## Exercise prompt:
Copy out each line containing "next" from the entries below.

Dataset items:
*** Block opens ***

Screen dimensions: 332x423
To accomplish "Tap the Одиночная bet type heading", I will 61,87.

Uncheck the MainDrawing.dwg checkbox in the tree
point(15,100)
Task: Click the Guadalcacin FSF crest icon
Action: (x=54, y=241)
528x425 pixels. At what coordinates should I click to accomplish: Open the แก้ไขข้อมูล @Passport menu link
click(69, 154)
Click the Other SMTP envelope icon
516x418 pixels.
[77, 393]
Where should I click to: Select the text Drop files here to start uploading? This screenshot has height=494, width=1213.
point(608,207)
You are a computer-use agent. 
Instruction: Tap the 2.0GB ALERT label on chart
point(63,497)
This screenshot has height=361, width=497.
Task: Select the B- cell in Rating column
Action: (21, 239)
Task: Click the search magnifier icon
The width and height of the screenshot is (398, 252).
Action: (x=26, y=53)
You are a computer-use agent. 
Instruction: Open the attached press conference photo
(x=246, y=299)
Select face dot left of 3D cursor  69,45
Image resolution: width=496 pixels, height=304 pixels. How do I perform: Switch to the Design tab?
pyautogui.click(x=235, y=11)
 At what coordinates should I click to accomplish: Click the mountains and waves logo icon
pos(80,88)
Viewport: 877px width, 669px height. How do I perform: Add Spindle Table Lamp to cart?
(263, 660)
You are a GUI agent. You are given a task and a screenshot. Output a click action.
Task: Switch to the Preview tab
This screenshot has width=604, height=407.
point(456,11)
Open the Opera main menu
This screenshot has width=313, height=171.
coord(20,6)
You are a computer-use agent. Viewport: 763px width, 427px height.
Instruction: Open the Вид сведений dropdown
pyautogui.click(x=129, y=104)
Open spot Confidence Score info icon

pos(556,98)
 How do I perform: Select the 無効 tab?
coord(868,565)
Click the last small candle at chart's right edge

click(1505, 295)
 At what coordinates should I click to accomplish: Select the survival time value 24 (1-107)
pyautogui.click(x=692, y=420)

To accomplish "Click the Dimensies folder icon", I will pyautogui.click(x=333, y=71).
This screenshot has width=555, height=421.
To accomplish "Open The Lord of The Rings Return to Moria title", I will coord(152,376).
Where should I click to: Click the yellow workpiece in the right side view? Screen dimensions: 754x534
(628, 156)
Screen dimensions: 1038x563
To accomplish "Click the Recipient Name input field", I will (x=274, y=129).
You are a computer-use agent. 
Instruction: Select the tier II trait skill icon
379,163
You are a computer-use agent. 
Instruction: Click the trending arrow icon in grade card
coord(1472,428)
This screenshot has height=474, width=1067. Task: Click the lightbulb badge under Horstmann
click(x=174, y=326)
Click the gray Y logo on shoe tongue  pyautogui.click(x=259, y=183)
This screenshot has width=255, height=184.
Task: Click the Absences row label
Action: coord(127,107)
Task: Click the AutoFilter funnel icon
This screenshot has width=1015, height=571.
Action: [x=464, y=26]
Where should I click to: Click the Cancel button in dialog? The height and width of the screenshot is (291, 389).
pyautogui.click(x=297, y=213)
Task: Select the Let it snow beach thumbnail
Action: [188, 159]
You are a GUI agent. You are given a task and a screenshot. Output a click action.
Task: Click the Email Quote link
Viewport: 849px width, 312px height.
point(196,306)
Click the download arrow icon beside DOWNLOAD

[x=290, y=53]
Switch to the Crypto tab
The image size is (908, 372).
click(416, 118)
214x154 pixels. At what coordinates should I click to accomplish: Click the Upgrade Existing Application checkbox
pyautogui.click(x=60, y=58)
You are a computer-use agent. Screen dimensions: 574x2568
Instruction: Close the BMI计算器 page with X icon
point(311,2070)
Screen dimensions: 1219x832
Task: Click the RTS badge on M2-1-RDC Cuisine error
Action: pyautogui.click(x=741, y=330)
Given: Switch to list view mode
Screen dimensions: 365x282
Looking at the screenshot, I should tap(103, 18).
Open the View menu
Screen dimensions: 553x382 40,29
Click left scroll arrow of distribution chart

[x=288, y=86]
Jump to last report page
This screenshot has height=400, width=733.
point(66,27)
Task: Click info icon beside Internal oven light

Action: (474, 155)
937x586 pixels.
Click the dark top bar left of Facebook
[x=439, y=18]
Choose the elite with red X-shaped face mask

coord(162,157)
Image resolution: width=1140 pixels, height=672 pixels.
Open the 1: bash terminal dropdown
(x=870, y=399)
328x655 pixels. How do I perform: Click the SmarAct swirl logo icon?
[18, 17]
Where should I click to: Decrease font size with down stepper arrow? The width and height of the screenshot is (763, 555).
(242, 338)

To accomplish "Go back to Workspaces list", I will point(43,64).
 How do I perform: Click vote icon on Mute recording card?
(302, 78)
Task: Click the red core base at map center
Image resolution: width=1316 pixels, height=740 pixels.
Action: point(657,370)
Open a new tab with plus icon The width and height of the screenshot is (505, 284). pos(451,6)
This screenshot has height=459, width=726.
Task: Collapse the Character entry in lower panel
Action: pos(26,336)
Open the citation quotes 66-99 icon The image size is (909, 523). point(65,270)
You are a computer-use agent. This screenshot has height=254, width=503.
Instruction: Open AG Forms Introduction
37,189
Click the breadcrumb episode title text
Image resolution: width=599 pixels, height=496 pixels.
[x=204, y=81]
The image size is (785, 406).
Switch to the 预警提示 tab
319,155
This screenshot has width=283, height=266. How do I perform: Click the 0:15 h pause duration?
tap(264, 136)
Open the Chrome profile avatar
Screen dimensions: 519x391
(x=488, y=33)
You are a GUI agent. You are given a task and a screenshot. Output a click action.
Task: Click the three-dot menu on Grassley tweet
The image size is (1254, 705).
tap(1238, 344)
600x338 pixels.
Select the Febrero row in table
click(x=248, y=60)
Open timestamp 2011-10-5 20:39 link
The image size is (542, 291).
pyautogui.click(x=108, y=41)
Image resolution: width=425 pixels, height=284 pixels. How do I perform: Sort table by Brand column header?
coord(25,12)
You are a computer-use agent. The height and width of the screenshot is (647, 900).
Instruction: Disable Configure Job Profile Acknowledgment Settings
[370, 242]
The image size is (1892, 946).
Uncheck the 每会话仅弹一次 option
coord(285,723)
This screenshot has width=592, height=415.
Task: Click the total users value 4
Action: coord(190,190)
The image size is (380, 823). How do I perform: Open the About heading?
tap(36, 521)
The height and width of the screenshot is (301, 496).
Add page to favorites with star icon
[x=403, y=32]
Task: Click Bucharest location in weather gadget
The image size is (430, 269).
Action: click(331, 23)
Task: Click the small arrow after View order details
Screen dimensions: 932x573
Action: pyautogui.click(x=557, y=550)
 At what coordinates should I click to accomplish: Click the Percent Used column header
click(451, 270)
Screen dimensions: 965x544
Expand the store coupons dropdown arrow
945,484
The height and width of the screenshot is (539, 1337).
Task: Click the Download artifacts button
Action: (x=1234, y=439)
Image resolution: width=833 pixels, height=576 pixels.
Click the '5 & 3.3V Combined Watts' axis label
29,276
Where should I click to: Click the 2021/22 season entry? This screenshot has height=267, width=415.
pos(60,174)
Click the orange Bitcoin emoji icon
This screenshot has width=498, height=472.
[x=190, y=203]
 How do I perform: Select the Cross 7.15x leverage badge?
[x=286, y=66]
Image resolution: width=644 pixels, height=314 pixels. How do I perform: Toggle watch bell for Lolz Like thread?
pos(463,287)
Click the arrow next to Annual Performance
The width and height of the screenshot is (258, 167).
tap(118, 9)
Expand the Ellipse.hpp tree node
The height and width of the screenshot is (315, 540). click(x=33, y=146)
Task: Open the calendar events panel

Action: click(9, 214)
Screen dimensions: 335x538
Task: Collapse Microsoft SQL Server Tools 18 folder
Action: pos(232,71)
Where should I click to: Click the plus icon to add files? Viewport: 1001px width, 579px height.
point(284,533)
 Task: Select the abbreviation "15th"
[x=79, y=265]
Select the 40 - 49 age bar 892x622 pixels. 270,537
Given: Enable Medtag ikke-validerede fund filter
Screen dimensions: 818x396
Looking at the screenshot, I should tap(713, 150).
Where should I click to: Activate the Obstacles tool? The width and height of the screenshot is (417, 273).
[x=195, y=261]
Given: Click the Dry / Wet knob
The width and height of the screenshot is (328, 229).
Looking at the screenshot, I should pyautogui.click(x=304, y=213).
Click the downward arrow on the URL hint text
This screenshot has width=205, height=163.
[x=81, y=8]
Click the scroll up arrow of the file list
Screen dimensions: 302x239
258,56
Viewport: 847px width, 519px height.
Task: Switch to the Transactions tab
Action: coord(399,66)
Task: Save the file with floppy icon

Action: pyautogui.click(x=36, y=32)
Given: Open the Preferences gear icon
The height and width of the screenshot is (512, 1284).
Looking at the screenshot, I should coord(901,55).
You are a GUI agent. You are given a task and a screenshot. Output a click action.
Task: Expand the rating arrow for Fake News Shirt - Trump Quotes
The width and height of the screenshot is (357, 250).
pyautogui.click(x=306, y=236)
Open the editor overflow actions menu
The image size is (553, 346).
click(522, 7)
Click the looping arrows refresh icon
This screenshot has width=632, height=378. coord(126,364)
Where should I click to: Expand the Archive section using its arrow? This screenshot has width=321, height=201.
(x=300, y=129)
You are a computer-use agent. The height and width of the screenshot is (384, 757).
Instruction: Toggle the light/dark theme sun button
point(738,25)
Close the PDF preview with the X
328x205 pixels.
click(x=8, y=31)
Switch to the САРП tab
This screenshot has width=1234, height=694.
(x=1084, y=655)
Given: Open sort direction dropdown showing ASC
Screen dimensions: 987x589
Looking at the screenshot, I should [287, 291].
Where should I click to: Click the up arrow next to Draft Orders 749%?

*** Block closes ***

## Output below:
Click the arrow next to Annual Performance
Where should I click to: Click the up arrow next to Draft Orders 749%?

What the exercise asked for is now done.